NCDC Marine Data Stars in Titanic Documentary
When researchers and filmmakers Scott Woodruff and Tim Maltin needed data for their documentary Titanic: Case Closed, they turned to NOAA’s National Climatic Data Center (NCDC) archive, which contains hundreds of millions of records stretching back as far as the mid-1700s. In particular, they sought out NCDC archivist, Eric Freeman, a Marine Operations Coordinator, whom they had collaborated with on a past project.
Freeman provided the researchers with 75 Greenwich Mean Noon (GMN) ship observation forms from April 1912 containing air and sea surface temperatures in the vicinity of the Titanic wreck site. This was the most significant source of data in the world that Maltin and his team could find in their quest to prove what really happened that tragic night in April 1912. In addition to the data, these documents also contained observer comments and sketches of sea ice that proved to be just as valuable. Some of these comments included ominous phrases such as “much refraction on the horizon.”
These comments and data established the framework for Matlin’s new theory that a mirage actually played a major role in the sinking of the Titanic. Observations recorded in the logbooks provided evidence of a strong thermal inversion in the area, which causes light to bend. This refraction would have made the horizon appear higher than normal, camouflaging the iceberg from view until it was too late. The temperature inversion would also have scrambled the Titanic’s Morse code signal and caused their distress rockets to appear lower in the sky to nearby ships, making the rescue effort exceedingly difficult.
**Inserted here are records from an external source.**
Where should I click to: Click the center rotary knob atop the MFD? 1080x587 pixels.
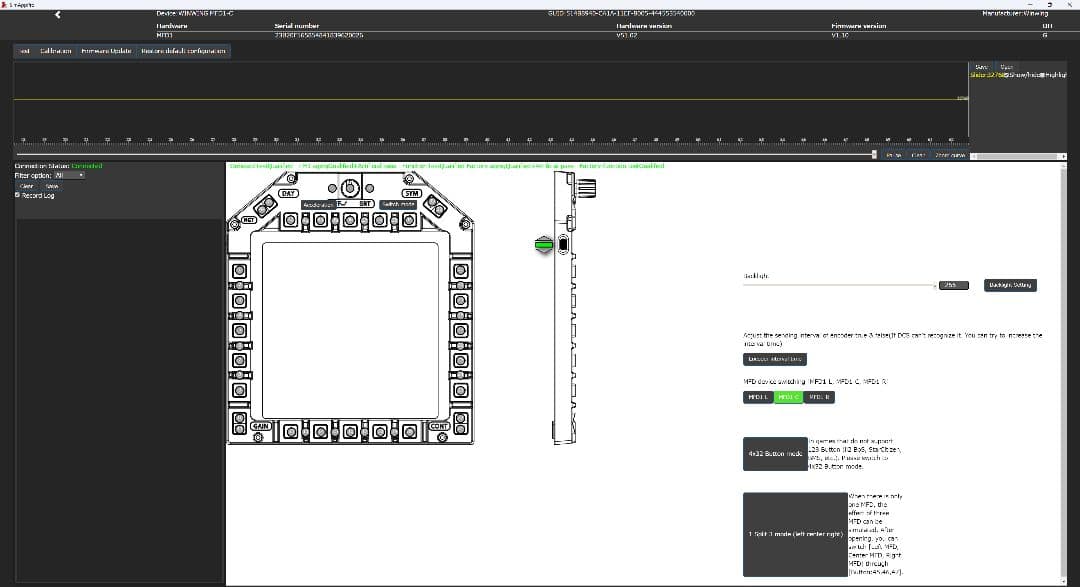(349, 188)
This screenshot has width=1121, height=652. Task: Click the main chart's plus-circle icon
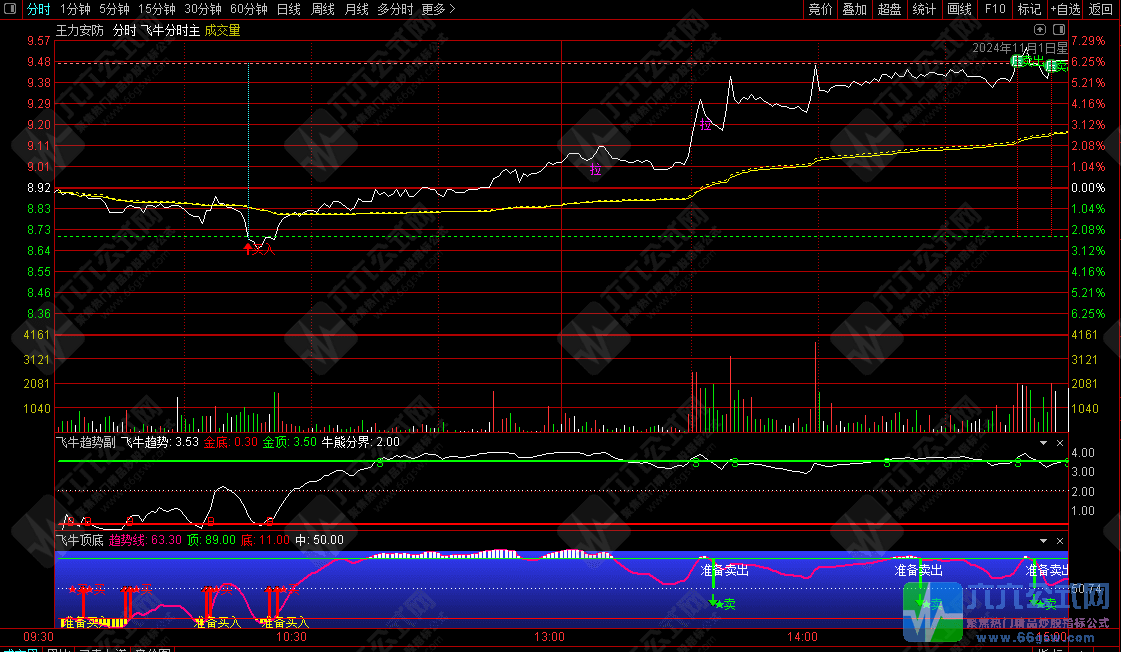click(1040, 30)
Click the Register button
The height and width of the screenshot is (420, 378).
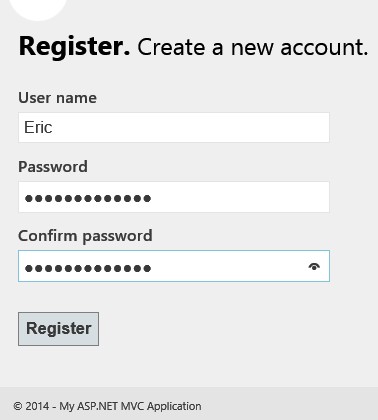click(x=58, y=329)
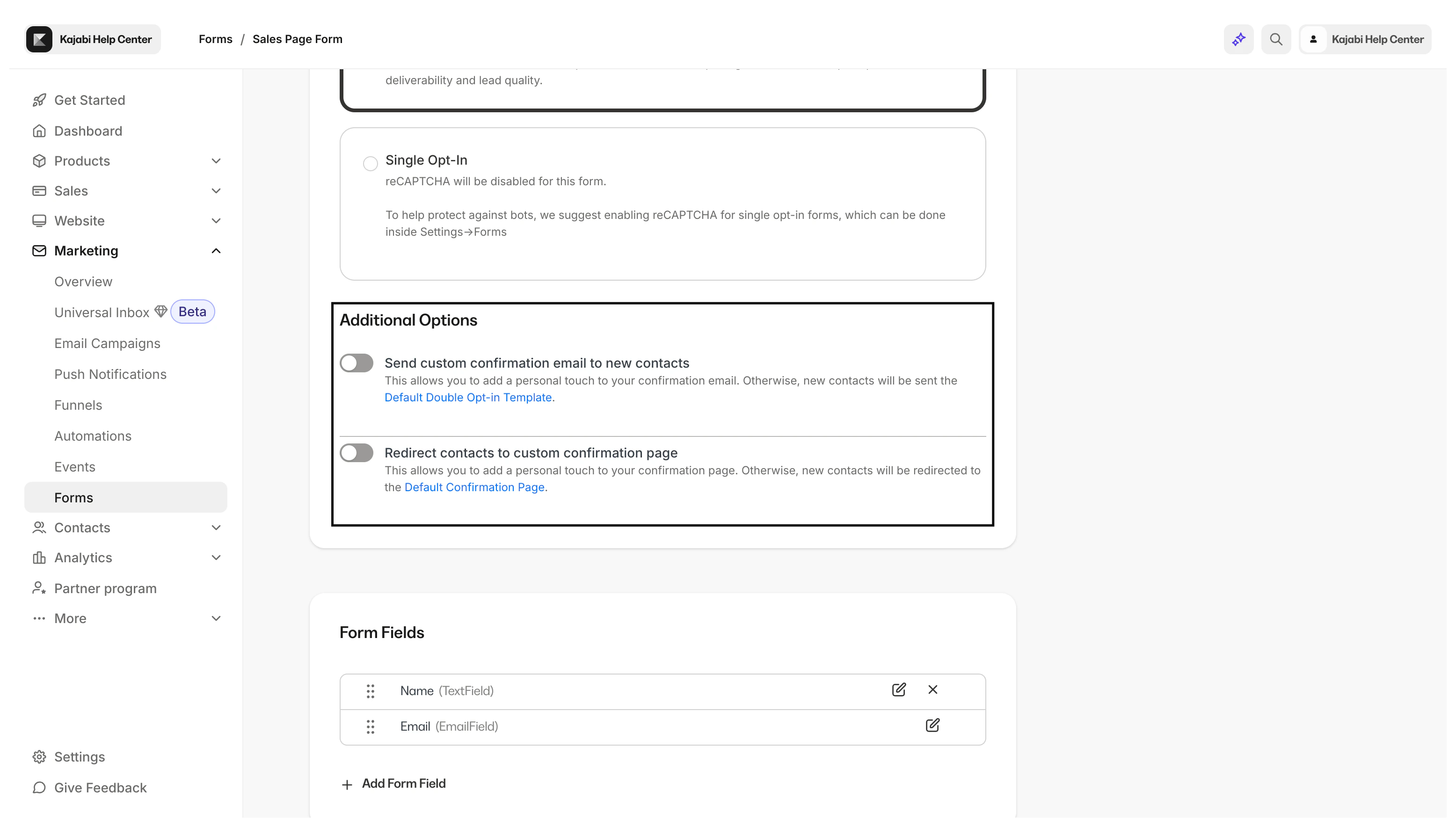Open the search magnifier in the top bar
1456x827 pixels.
pos(1276,39)
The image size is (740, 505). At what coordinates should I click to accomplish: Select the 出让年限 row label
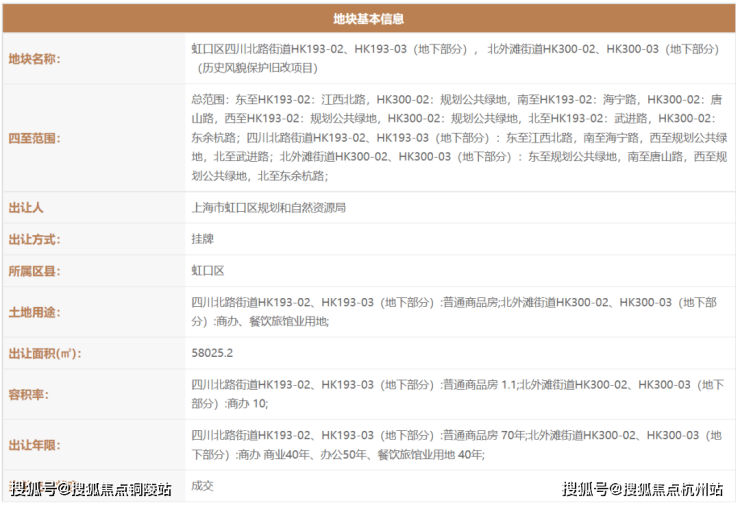[36, 445]
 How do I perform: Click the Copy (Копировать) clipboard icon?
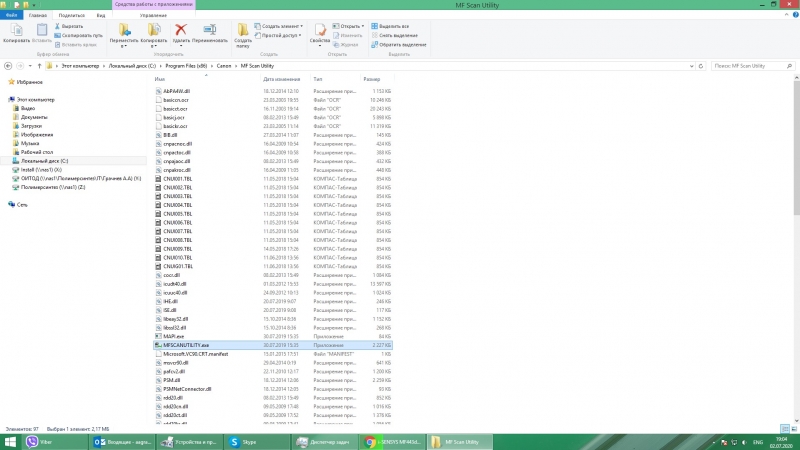tap(16, 31)
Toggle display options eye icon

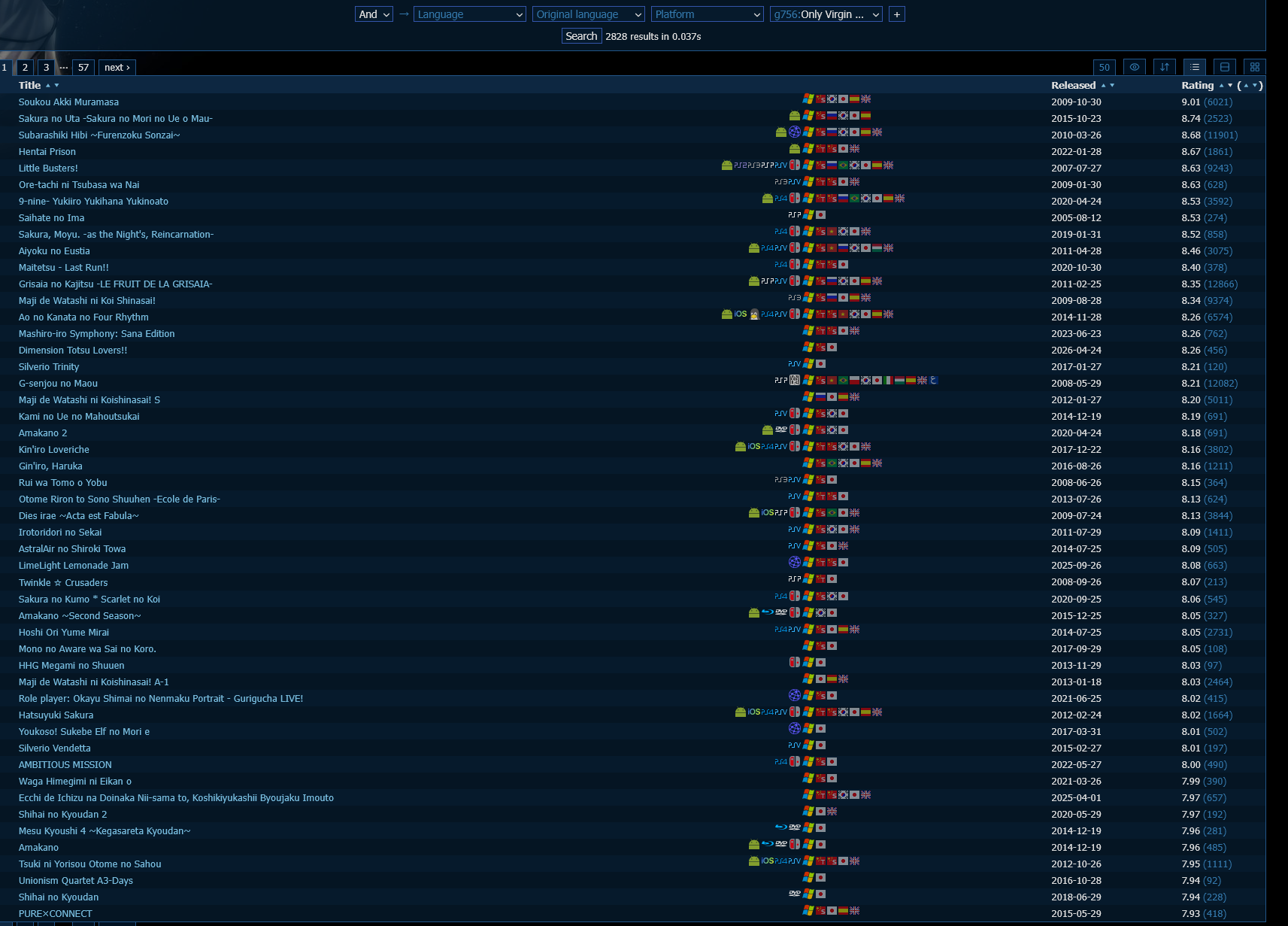click(1134, 67)
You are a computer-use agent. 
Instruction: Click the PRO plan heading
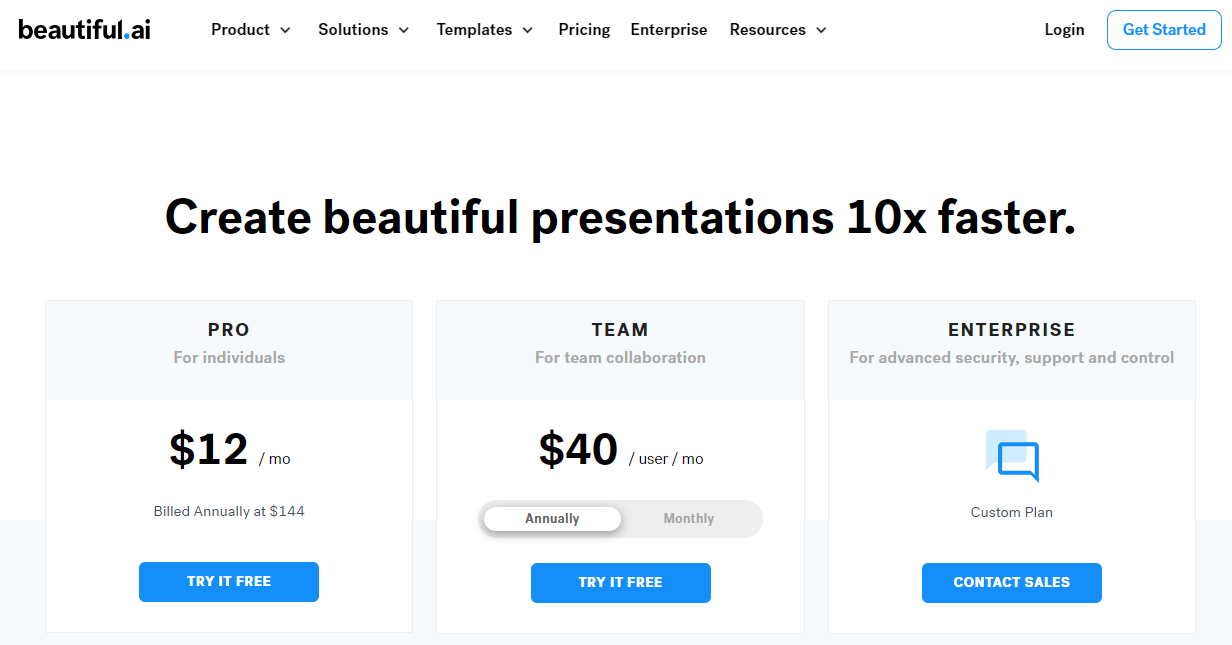229,330
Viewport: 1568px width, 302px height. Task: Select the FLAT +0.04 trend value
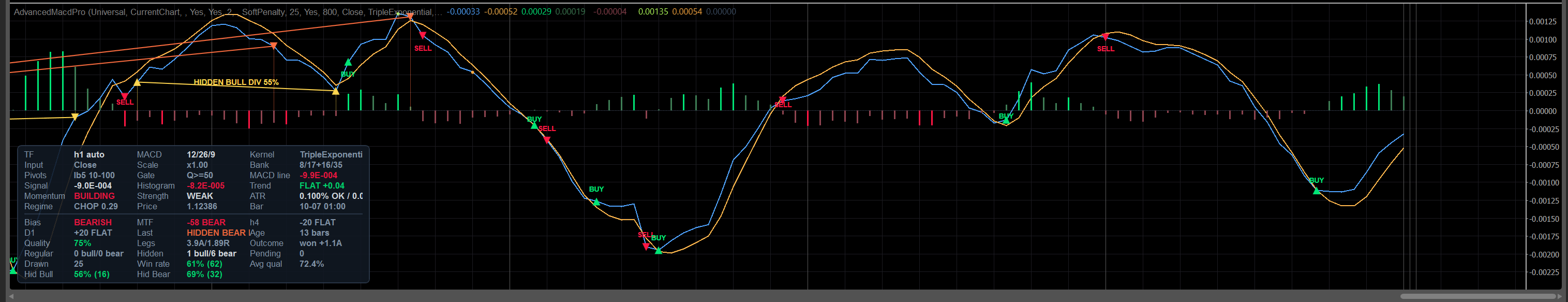click(322, 185)
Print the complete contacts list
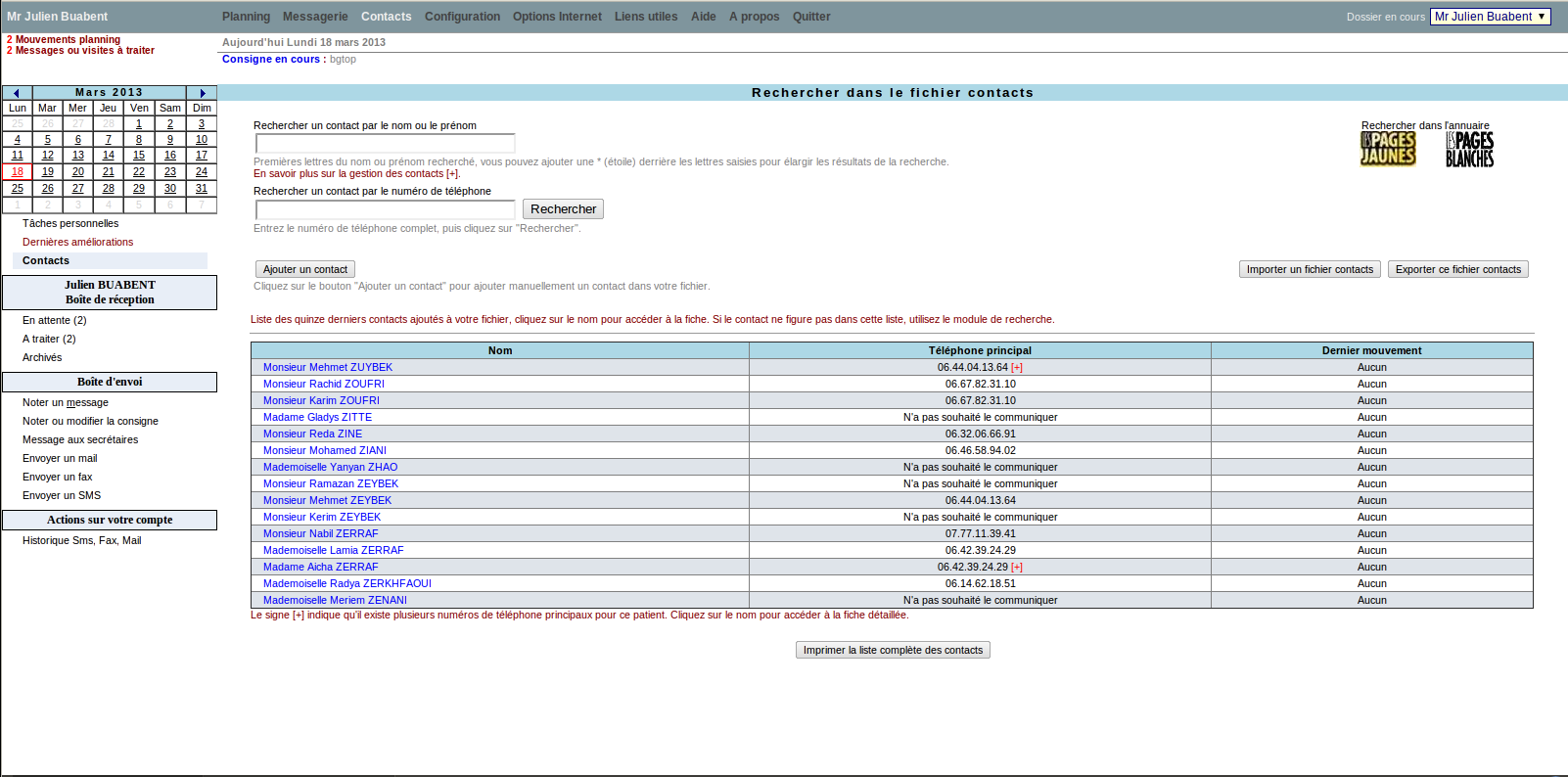 point(893,650)
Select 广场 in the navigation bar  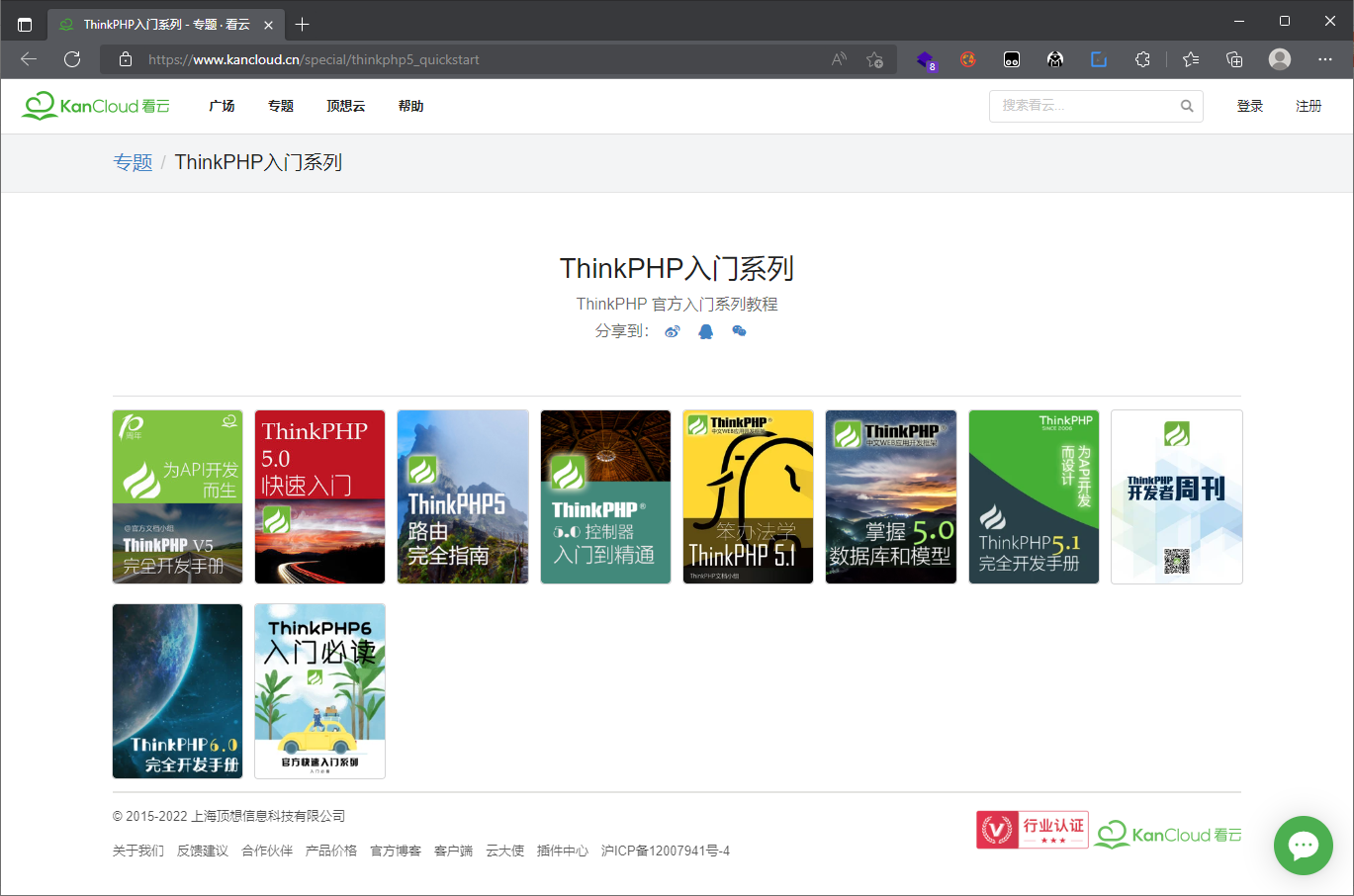[x=222, y=106]
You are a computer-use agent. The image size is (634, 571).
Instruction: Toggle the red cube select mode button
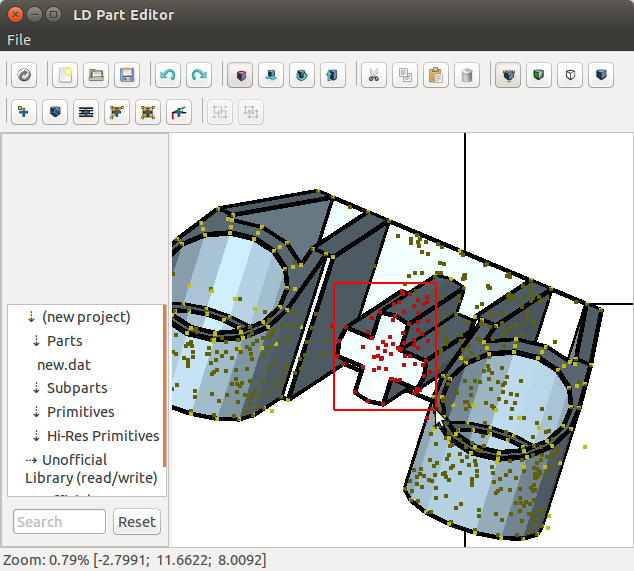tap(239, 75)
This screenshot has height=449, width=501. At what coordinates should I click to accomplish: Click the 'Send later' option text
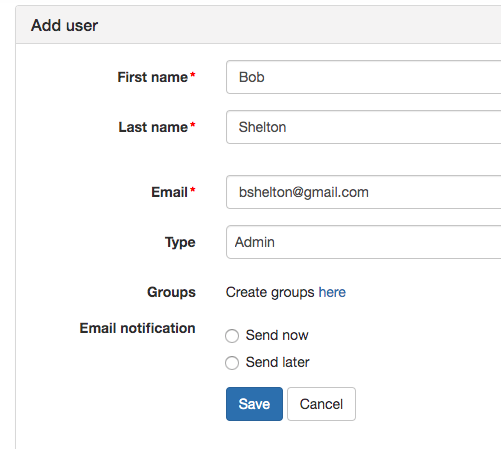tap(278, 362)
Titanic: Case Closed brings to life the meteorological conditions of the night and explains Matlin’s theory in detail with vivid effects and dramatic first-hand accounts. The documentary features NCDC’s data while highlighting the center’s preservation efforts. Eric Freeman was personally interviewed for the documentary, and the crew even spent time filming in the NCDC archive. The 96-minute documentary aired on the National Geographic Channel and the Smithsonian Channel in April 2012, in line with the 100th anniversary of the sinking of the Titanic.